The area of England in which I live is a place of many strongholds. Here, on the border between Wales and England, the countryside is dotted with great castles, cunningly placed for strategic advantage to control the natural routes through mountain passes or to provide a choke point for taxation and trade. They are impressive even by modern standards, looming up over your head, their embattled walls still bristling with archers in your imagination. Before the advent of the cannon they were, quite simply, the weapons of a “super power”–unanswerable. Some of them were designed only to be places of refuge in times of trouble. Others sheltered permanent small towns behind their walls. The point is, the people didn’t stay in them all the time; they came and went, with the castle as their sure place of safety.
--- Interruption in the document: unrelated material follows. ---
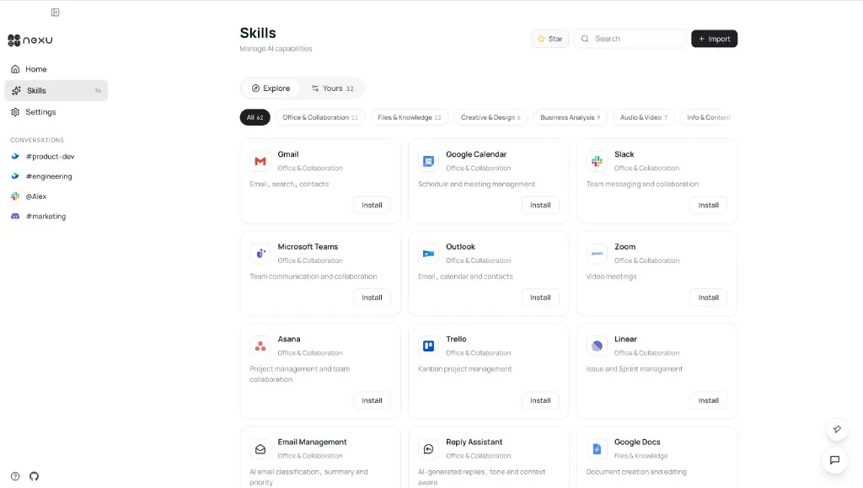The image size is (863, 488).
Task: Open the floating chat bubble
Action: [x=834, y=460]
These thoughts were passing through my mind as I read the first part of Psalm 27. Every Christian can indeed say with the Psalmist, “The LORD is the stronghold of my life” (verse 1). But does that mean we never venture beyond the walls of God’s security? It seems to me that there are many ways that people can “be church.” One of them is to appear to live always on the defensive in relation to the world. That is, to be quite content to stay within our Christian communities for worship and for social activities. In effect, we only see Christians–people who share our views. One danger of this is that the church can become a kind of cult. Another is that we fail to be in the world that which Christ calls us to be.
Another possibility, remembering the way people used castles, is to allow the church to be our point of departure and return. In this case, our faces are turned to the world outside, but with the security of the stronghold at our back. Christ, in his brief ministry, never stopped traveling out to the people of the world–the “sheep without a shepherd” (Mark 6:34). Indeed, he said of himself that he did not have anywhere to lay his head (Matthew 8:20). He also said of us, in the image of salt, that salt unsprinkled in the mix of the world misses its purpose (Matthew 5:13).
Ask yourself the question, In my life, how much significant contact do I have with those people? One thing is for sure, the spiritual opposition would be delighted if the church decided just to sit behind its walls and to mind its own business. Make your church a “strategic headquarters,” in the power of God, rather than a bolt-hole from the world.
Prayer: Lord Jesus Christ, you reached out to the lost and sad of the world. Help me to make my faith community a well of strength and comfort to the needy. Amen.